If you'd told me at the beginning of 2025 that by January 2026 I'd have delivered a data warehouse migration, a full BI platform migration, and an entirely new real-time data layer for an AI agent, I would have asked what happened to the other two people who were supposed to help.
But that's what happened. Three major projects in sequence, each building on the last, none of them planned as a trilogy from the start.
Project 1: BigQuery to ClickHouse
The first project was migrating our Looker instance from BigQuery to ClickHouse as the underlying data warehouse. This meant refactoring all models, views, and explores to work with a fundamentally different database.
The most important technical discovery from this project was the aggregate awareness problem: Looker's optimization layer doesn't handle certain distinct aggregation types correctly with ClickHouse. I built a solution using ClickHouse native functions and documented it. Six months later, that solution would save me days on an unrelated project.
This was also where I started learning ClickHouse in earnest. BigQuery is a reliable Subaru: everything is tuned for you, it handles a lot, you just can't go too fast. ClickHouse is a Formula One car. When the configuration is right, it's breathtakingly fast. When one setting is wrong, you crash into a wall.
Project 2: Looker to Omni
The second project was replacing Looker with Omni as our embedded BI platform. I owned the full architecture: model structure, topic design, LookML-to-YAML migration, and coordination with platform engineering on the embedding.
This project pushed me into skills I hadn't needed before. Reviewing and contributing to TypeScript and Ruby code for the embedding layer. Learning enough about session token creation and user attribute passing to identify data-layer issues before they became production bugs. Working with feature flags to let both analytics environments coexist during the transition.
A year ago I didn't write TypeScript. I still wouldn't call myself a TypeScript developer. But I got close enough to the engineering work to keep the integration clean, and that made the difference between a migration that went smoothly and one that would have been a months-long debugging exercise.
Project 3: Real-time agent data layer
The third project was the most technically ambitious: building a real-time data model from scratch to support our LLM-powered hiring agent.

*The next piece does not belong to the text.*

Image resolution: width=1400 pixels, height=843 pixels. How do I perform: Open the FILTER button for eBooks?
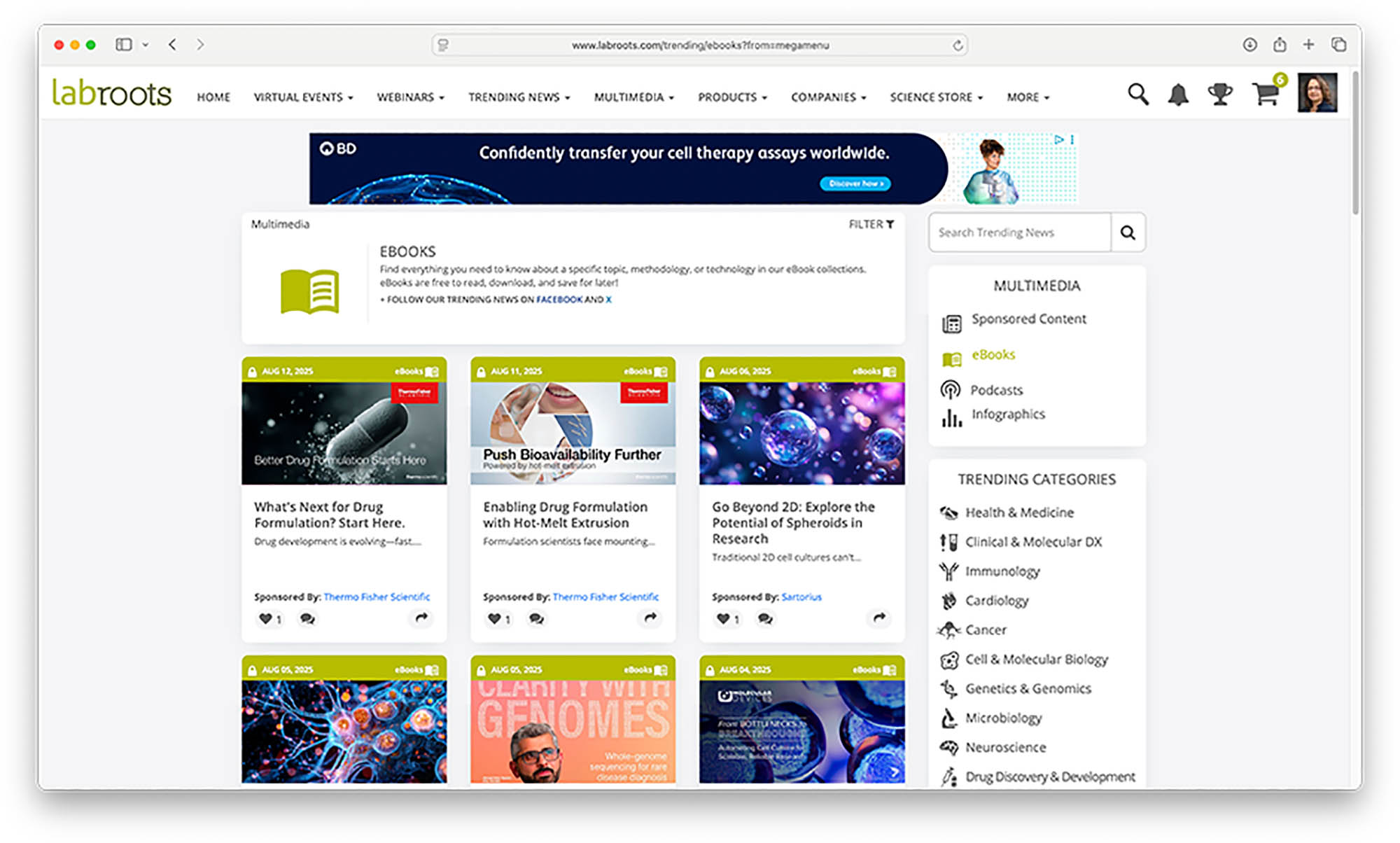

I've written about this in detail elsewhere, but the key insight was that the existing BI models were the wrong foundation. An agent data model needs to support unpredictable queries, complex filtering, and flexible aggregation at sub-second speed. The BI models were optimized for predefined dashboards. Starting fresh from source tables, with ClickPipes for streaming and ReplacingMergeTree for incremental updates, was the right call.
The compounding effect from the earlier projects was real. The ClickHouse native function solution from project one solved the same aggregate awareness constraint when it appeared through Cube in project three. The cross-functional working relationships from project two meant I had established trust with the engineering team before I needed their help with the agent integration.
What compounding looks like
Looking back, the sequencing looks intentional. It wasn't. Each project was its own thing, driven by its own business need. But the skills and patterns accumulated.
Project one taught me ClickHouse. Project two taught me cross-functional collaboration and AI-assisted migration tooling. Project three required both, plus real-time architecture patterns I'd never built before.
The career arc is similar. Five years ago I was configuring Looker at my first data role. Before that, I was a process safety management consultant analyzing failure points in oil refineries. The thread between those jobs and what I'm doing now is the same thing: understand a complex system, identify where it breaks, and build something that holds up under pressure.
What I'd be honest about
I'm not going to pretend all of this went smoothly. A month after the agent data model shipped, I discovered an unexpected memory cost issue with ClickPipe inserts caused by expensive downstream joins. I still don't fully understand the internal mechanics of why the cost surfaced where it did. I had to audit every join, optimize what I could, and flag the rest for source table backfills.
My clearest growth area is still what I'd call the knowledge frontier problem: I don't always know what I don't know. ClickHouse is extraordinarily powerful, but its more advanced storage and materialization patterns have nuances that only reveal themselves in production. I'm still learning.
The other thing I'd be honest about is that keeping tickets current and maintaining project visibility while deep in technical work is something I'm still figuring out. When you're building the actual thing, the meta-work of communicating what you're doing and what's blocked can feel secondary. It isn't. I'm working on it.
If three major projects in a year taught me anything, it's that shipping is the beginning, not the end. The demo gets the applause. The month after the demo is where you find out what you actually built.